:: Reading passage ::
>>

NATO air strike kills 27 Afghan civilians, Gen. Stanley McChrystal is “extremely saddened,” rinse, lather, repeat.

McChrystal added, “I have made it clear to our forces that we are here to protect the Afghan people and inadvertently killing or injuring civilians undermines their trust and confidence in our mission.” Um, right, inadvertently killing people does undermine their trust and confidence in your claim to be protecting them. “We will redouble our effort to regain that trust.” Re-gain?

Today -100: February 22, 1910: Of trolleys and booze


The Philadelphia PD arrest Clarence O. Pratt, the national organizer of the Amalgamated Association of Street and Electric Railway Employees, for “conspiring to incite to riot,” and refuse to recognize a discharge after bail is entered for him. The arrest will likely lead to sympathy strikes. Although there have been over 150 arrests, worries that police are too sympathetic to strikers in their own neighborhoods has led to cops being shifted en masse to other districts.

The Virginia Legislature votes against a state-wide referendum on prohibition.

<<

:: Data segment ::
>>

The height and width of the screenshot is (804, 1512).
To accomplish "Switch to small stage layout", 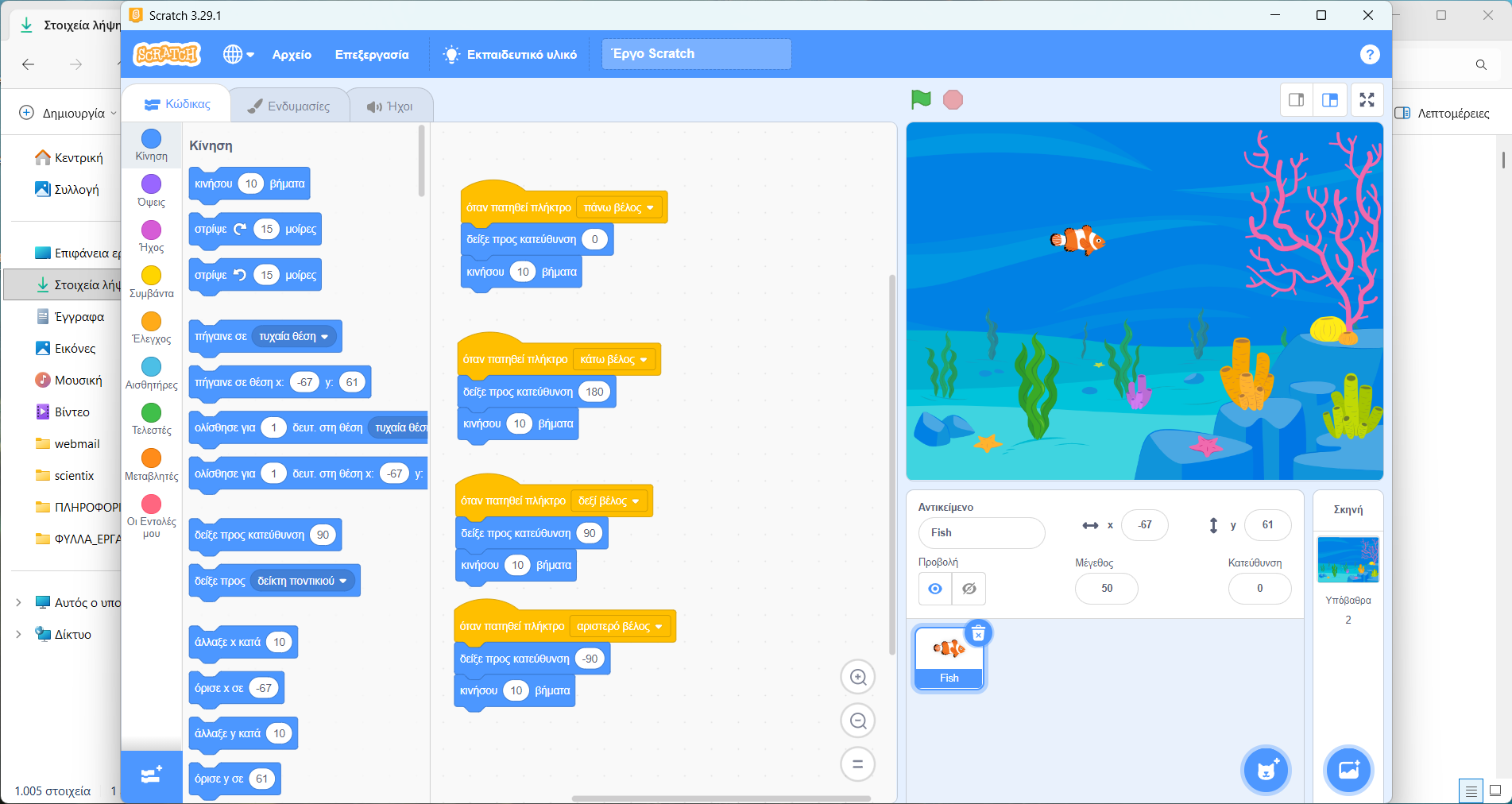I will (1297, 100).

<<

:: To be done ::
Pick up the blog post about the Afghan air strike and the February 1910 news after its last sentence and write the next part.

:: Reply ::
Sunday, February 21, 2010

Today -100: February 21, 1910: Of trolleys


A trolley strike in Philadelphia has evidently led to “mob rule,” with rioting, the destruction of 297 trolley cars (update: the next day’s paper says 375, but explains that some of those just had their windows broken), tracks obstructed, and many dead and injured.

Saturday, February 20, 2010

We hardly knew ye


Fran Lee. She was an actor, broadcaster, consumer and health and safety advocate, she lived 99 years, she will be remembered for dog poop.

It’s all about the context


The Justice Dept exonerates John Yoo & Jay Bybee, overriding its own Office of Professional Responsibility, because “the ethics lawyers, in condemning the lawyers’ actions, had given short shrift to the national climate of urgency in which Mr. Bybee and Mr. Yoo acted after the attacks of Sept. 11, 2001. ‘Among the difficulties in assessing these memos now over seven years after their issuance is that the context is lost,’ Mr. Margolis said.” So that’s okay then.

(Update: Yoo said in as many words that the president can order a village of civilians massacred.)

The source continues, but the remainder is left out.